Perhaps this is why "Jacob's Ladder" only came to be regarded as a brilliant horror movie over time. It uses "it was all a dream" to subvert the trope, disorient the audience, and give us a deep dive into Jake's broken mind. This becomes clearer, and more rewarding, with subsequent watches. What matters isn't whether it's a dream. Indeed it is, which means that the distinction between real and supernatural are as permeable as they are meaningless. What matters is what Jake is coming to terms with via those dreams. When we dream, time is subjective. Days can happen in hours and vice versa. However long the mind needs to understand. Jake, a profoundly intelligent but tortured man, had a great amount of symbols, concepts, and damage to sort through ... and all the while, the creeping knowledge — via everyone from a palm-reader to an evil surgeon — that he is already dead. What took a matter of minutes on an Army operating table took four years inside his mind.
A peaceful death
Still, one question remains unanswered. Did the chemical experiments on Jake and his unit actually happen? If 90% of the film takes place in Jake's mind, then this would include Newman's revelations. Then again, the ambush during the film's opening, in which his fellow soldiers are clearly having mental breakdowns, takes place before Jake is stabbed, and therefore, presumably, before the beginning of his dream.

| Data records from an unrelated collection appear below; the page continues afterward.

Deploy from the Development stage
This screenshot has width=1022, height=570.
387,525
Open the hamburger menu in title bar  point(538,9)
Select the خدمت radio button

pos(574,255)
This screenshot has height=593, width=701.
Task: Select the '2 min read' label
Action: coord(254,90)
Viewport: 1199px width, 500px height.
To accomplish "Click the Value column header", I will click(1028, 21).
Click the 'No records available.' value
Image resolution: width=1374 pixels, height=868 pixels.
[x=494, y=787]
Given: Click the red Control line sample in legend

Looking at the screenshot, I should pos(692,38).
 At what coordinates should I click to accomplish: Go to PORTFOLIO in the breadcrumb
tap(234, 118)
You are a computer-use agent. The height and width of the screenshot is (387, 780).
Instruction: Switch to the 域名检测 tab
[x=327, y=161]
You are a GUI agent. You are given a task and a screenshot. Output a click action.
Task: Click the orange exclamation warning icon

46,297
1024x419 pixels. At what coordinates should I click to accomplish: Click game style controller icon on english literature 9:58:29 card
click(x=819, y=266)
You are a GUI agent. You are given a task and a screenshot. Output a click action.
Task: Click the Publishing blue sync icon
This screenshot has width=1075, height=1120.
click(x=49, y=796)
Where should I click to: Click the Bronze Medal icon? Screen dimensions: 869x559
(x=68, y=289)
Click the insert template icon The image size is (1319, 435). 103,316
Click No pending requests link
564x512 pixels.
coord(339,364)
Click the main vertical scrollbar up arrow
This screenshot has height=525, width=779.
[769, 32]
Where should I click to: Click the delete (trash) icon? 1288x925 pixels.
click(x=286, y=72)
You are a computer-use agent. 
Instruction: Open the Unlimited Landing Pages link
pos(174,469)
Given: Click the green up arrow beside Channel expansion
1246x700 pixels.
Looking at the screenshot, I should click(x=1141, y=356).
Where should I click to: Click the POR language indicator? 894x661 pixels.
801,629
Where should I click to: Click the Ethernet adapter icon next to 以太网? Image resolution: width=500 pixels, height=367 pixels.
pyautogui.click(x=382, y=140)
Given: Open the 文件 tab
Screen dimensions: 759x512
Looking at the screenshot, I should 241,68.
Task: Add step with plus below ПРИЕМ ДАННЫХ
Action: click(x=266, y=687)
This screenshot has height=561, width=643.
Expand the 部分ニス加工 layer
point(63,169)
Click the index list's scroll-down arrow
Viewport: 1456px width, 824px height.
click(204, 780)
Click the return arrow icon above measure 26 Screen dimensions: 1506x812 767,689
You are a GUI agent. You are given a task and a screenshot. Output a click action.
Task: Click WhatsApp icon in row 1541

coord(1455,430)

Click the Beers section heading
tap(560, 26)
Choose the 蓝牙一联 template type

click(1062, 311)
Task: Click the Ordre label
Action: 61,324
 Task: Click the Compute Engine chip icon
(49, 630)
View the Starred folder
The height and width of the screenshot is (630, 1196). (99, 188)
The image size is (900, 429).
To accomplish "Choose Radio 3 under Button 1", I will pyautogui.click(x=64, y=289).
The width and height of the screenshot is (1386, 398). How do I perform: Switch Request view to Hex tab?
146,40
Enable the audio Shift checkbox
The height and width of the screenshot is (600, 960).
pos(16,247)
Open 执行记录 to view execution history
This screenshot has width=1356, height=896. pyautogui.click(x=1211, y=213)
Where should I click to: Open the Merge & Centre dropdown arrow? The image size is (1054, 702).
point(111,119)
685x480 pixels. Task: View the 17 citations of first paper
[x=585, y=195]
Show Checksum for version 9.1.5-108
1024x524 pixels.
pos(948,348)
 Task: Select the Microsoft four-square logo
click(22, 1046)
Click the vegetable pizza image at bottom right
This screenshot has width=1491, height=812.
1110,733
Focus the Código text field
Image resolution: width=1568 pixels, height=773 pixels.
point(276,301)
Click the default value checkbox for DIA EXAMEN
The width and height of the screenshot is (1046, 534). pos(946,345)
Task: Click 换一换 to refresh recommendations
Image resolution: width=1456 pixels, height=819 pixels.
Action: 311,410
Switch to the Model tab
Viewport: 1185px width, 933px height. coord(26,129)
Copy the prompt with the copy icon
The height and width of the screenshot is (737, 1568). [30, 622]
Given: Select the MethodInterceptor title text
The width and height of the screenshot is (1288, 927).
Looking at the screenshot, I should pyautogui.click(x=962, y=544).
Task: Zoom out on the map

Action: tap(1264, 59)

America's experimentation on its soldiers has been confirmed in recent decades, from Project MKUltra to the Edgewood Arsenal experiments. Edgewood is where BZ gas was developed, a compound that produces hallucinations and what has been described as "toxic delirium" (via NBC News). Director Adrian Lyne said that the movie was influenced by one of the quintessential books on the matter, "Acid Dreams: The CIA, LSD, and Sixties Rebellion" (via The Seattle Times), and "Jacob's Ladder" ends with a short note about the use of BZ, leading us to believe that Ladder is based on it. The chemical compounds allegedly given to Jake's unit, then, were plausible enough. If they were intended to specifically increase anger and aggression, however, then the torment and pain of the demons must have felt all too real. So too would the emotional resonance he had with biblical names (Jacob, Jezebel, Gabriel, and so on).
In some ways, and quite apart from whether he was in fact experimented on, the Army and the war were depriving Jake of something that should be everyone's right: a peaceful death. The biblical references, the words of Eckhart via Louie the guardian angel chiropractor ... these were what he had to work with to come to terms with his own death, as well as that of his son. It might have taken longer than it should have, but Jake got there.